White-box software testing
gives the tester access to program source code, data structures, variables, etc.
Black-box testing
gives the tester no internal details; the software is treated as a black box that receives inputs
Vulnerability scanning
scans a network or system for a list of predefined vulnerabilities such as system misconfiguration, outdated software, or a lack of patching
War dialing
uses a modem to dial a series of phone numbers, looking for an answering modem carrier tone. The penetration tester then attempts to access the answering system.

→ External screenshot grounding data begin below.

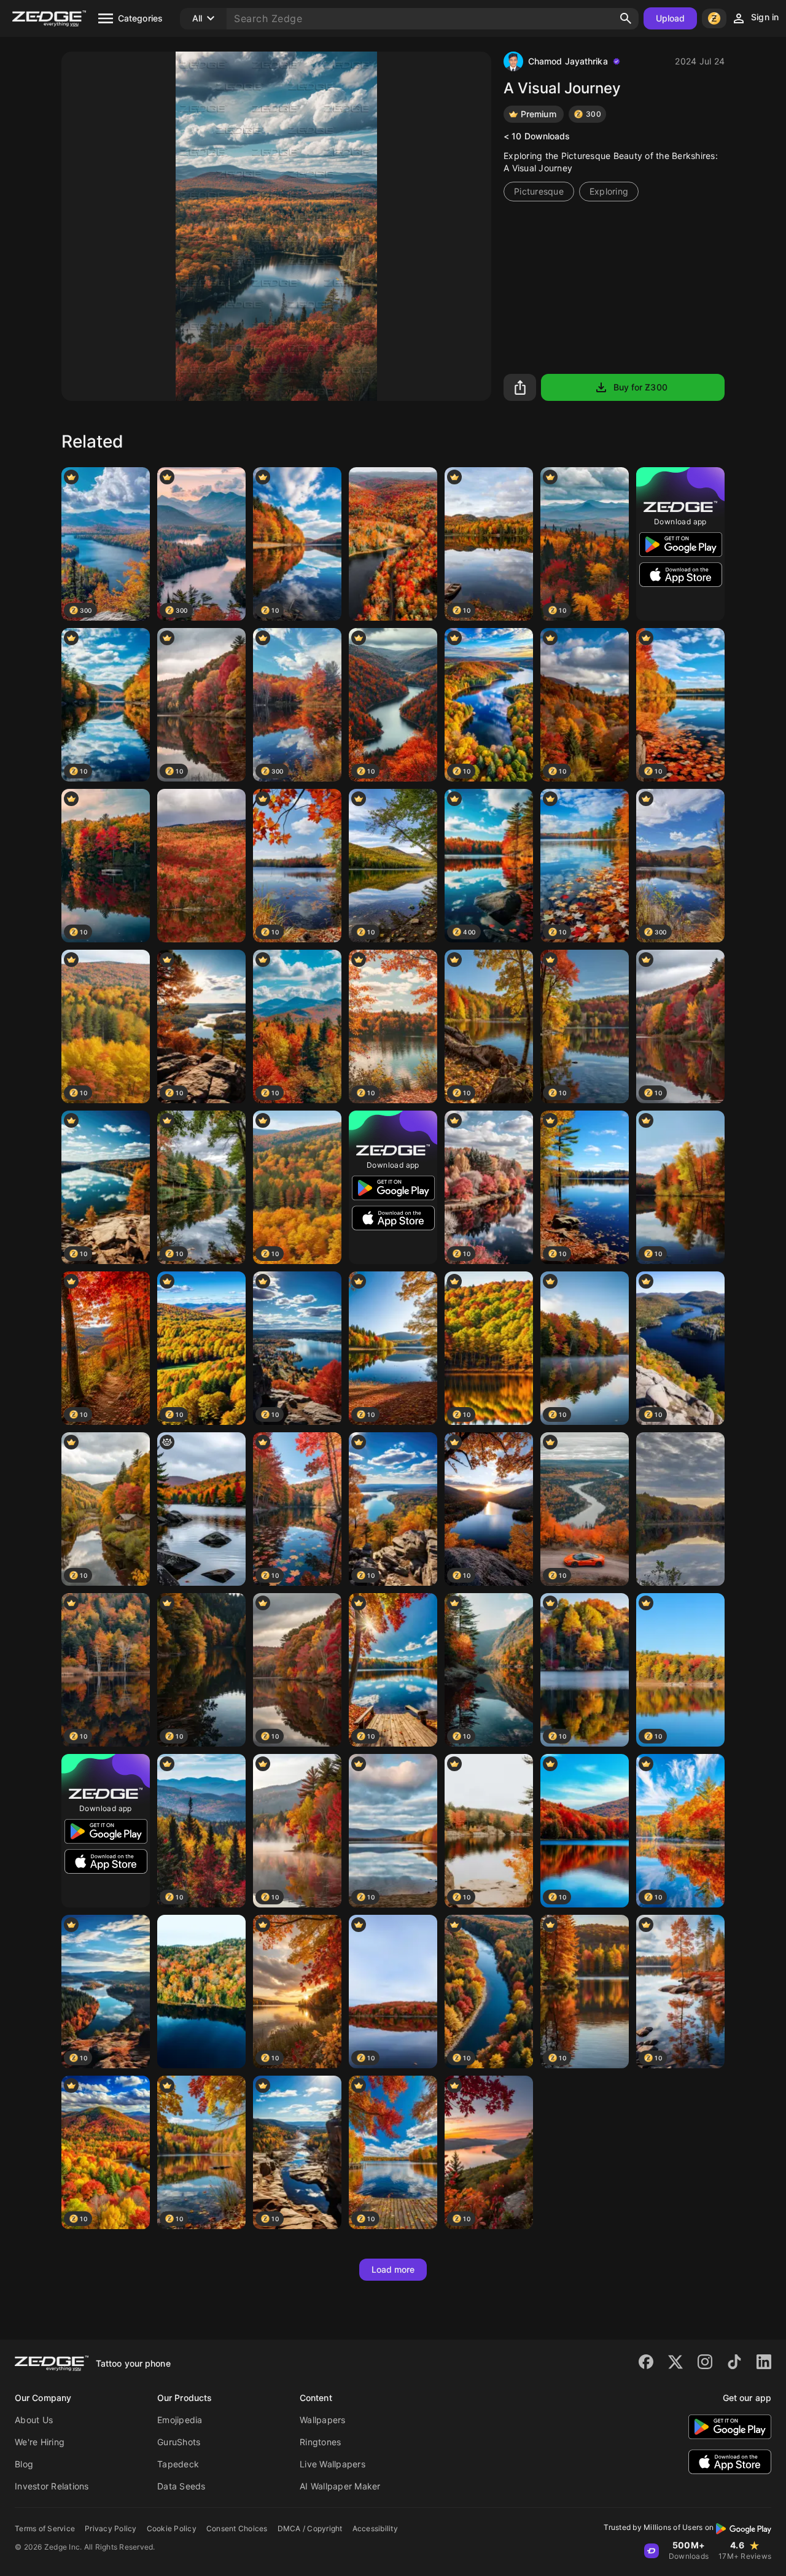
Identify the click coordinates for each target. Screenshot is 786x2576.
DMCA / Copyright (310, 2528)
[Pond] (680, 1509)
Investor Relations (52, 2486)
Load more (393, 2269)
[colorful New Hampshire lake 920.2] (201, 1509)
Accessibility (375, 2528)
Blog (24, 2464)
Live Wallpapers (332, 2464)
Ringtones (320, 2442)
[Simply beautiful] (201, 865)
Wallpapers (323, 2420)
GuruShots (178, 2442)
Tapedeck (178, 2464)
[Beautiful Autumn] (393, 544)
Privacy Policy (111, 2528)
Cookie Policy (171, 2528)
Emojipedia (180, 2420)
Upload (670, 18)
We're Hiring (39, 2442)
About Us (34, 2420)
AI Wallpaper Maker (340, 2486)
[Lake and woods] (201, 1991)
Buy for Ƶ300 (640, 387)
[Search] (625, 18)
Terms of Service (45, 2528)
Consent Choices (237, 2528)
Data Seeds (181, 2486)
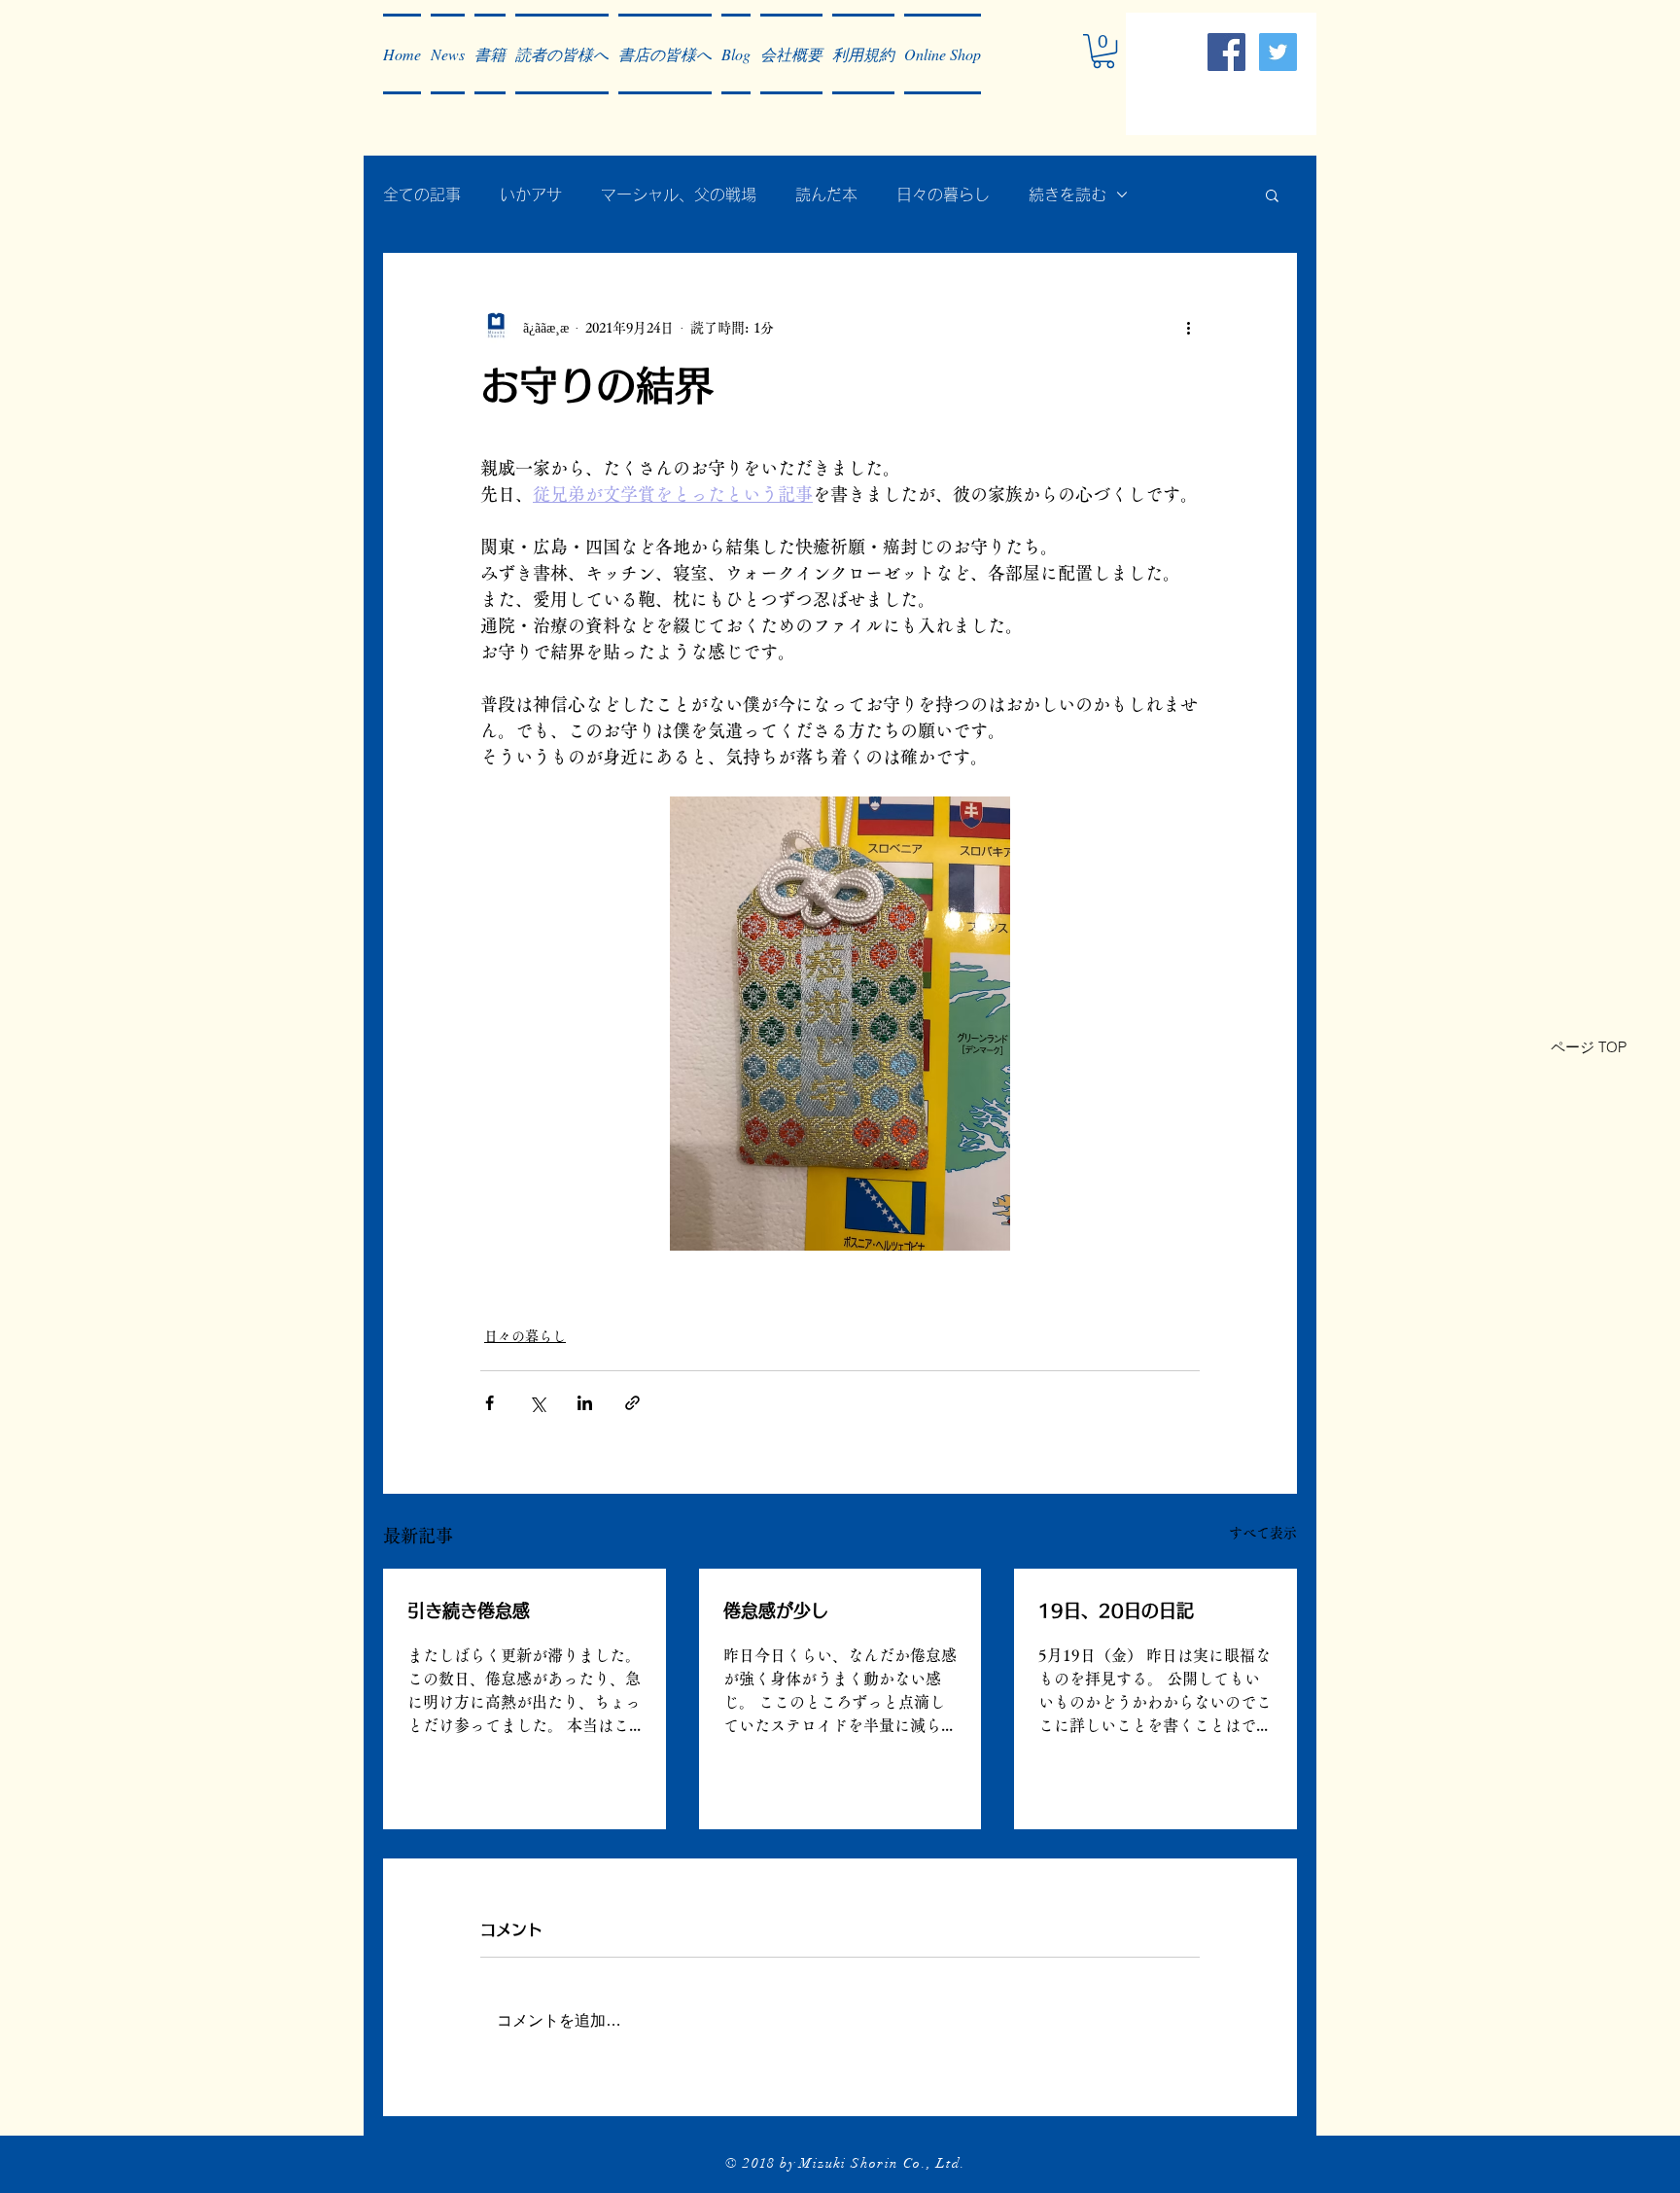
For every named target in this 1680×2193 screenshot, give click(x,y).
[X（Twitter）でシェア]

Penetration testers use the following methodology
• Planning • Reconnaissance • Scanning (also called enumeration) • Vulnerability assessment • Exploitation • Reporting
Fuzzing (also called fuzz testing)
• a type of black-box testing that submits random, malformed data as inputs into software programs to determine if they will crash. A program that crashes when receiving malformed or unexpected input is likely to suffer from a boundary-checking issue and may be vulnerable to a buffer overflow attack. • This is typically automated, repeatedly presenting random input strings as command line switches, environment variables, and program inputs. • Any program that crashes or hangs has failed the this.
Test Coverage Analysis
• attempts to identify the degree to which code testing applies to the entire application. • The goal is to ensure that there are no significant gaps where a lack of testing could allow for bugs or security issues to be present that otherwise should have been discovered.
Interface Testing
• primarily concerned with appropriate functionality being exposed across all the ways users can interact with the application. • the goal is to ensure that security is uniformly applied across the various interfaces. • This type of testing exercises the various attack vectors an adversary could leverage.
Static testing
• tests the code passively; the code is not running. • This includes walkthroughs, syntax checking, and code reviews. These tools review the raw source code itself looking for evidence of known insecure practices, functions, libraries, or other characteristics used in the source code. The Unix lint program performs this for C programs.
Dynamic testing
• tests the code while executing it. • security checks are performed while actually running or executing the code or application under review.